Il preventivo rappresenta uno strumento essenziale, che bisogna tenere a mente, prima di firmare un contratto di questo tipo. Si tratta di un documento all’interno del quale vengono stilati importi in base alla nostra situazione economica, tempi di rimborsi e tanto altro. Per capire effettivamente quale tipologia di mutuo e banca faccia per noi, possiamo usare dei comodi comparatori online. Questi, in basa alla normativa presa in considerazione delle banche, creano dei preventivi che mettono a confronto. Per cui vedremo diversi preventivi offerti dagli istituti di credito messi a paragone, e il sistema cercherà di selezionare per noi i risultati più vantaggiosi. In ultima battuta, starà a noi decidere effettivamente quale tipologia di preventivo ci convince maggiormente. Se no possiamo richiedere ad ogni banca, o a quelle che ci ispirano, un preventivo. Nel momento poi della stipula del contratto, è bene essere sicuri di quanto riportato nel contratto e leggere prima attentamente tutte le clausole.

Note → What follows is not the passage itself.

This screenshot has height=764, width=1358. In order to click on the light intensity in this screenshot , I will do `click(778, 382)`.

Agevolazioni prima casa: i requisiti necessari

Esistono alcune agevolazioni che possono rientrare in un preventivo per la prima casa. Ad esempio il costo del mutuo può essere ridotto attraverso delle agevolazioni per la prima casa concesse al mutuatario. La stipula del contratto per il mutuo, può essere richiesta sia per compiere una ristrutturazione, che per acquistare casa, oppure costruire. E in particolare un mutuo per la costruzione di casa o un mutuo per la ristrutturazione edilizia di un immobile, può presentare un certo risparmio fiscale. Questo perché avviene una riduzione di Irpef dovuta dal contribuente. L’agevolazione è in ogni caso riferita solamente ed esclusivamente alla prima casa, la nostra abitazione primaria di residenza. Invece per quanto riguarda i mutui bioedilizia, questi rientrano nei mutui green. Si tratta di un tipo di finanziamento alternativo, rispetto al mutuo concesso dalle banche.

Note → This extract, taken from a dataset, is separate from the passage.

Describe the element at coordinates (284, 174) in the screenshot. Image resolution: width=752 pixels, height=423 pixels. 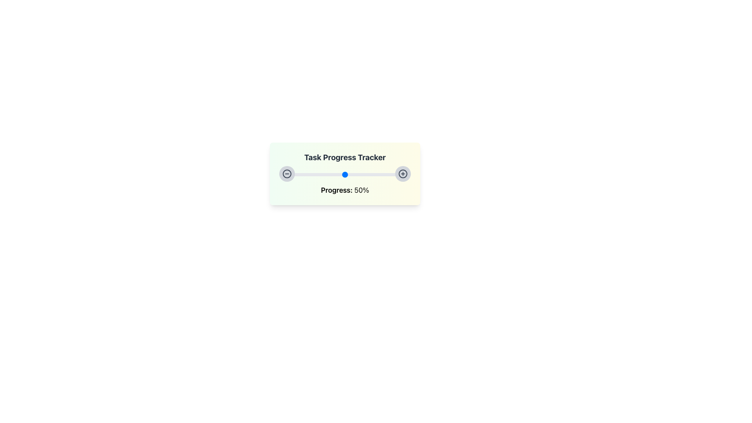
I see `the slider` at that location.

Cosa sapere sugli incentivi legati alla prima casa: gli importi detraibili al 19%

Dopo che la richiesta del mutuo è stata accettata, e la banca ha erogato l’importo per l’acquisto della prima casa, se siamo in possesso dei giusti requisiti, possiamo godere di alcuni incentivi. Questo significa che possiamo richiedere la detrazione. Per i mutui ipotecari per l’acquisto della “prima casa” la detrazione di solito è apri al 19% degli interessi passivi. La somma massima, su cui dobbiamo calcolare la detrazione del 19% è uguale 4.000 euro all’anno. Per quanto riguarda il primo anno di mutuo, gli oneri accessori verranno detratti. E con questi si intendono: spese notarili, costi di iscrizione o cancellazione dell’ipoteca. Ma in quale modo si calcolare precisamente la detrazione? Basta detrarre il 19% dagli interessi passivo. Ovvero se paghiamo interessi passivi per 4.500 euro, la riduzione di imposta ammonterà a 760 euro. In ogni caso questi oneri dovranno essere relativi a mutui garantiti da ipoteca.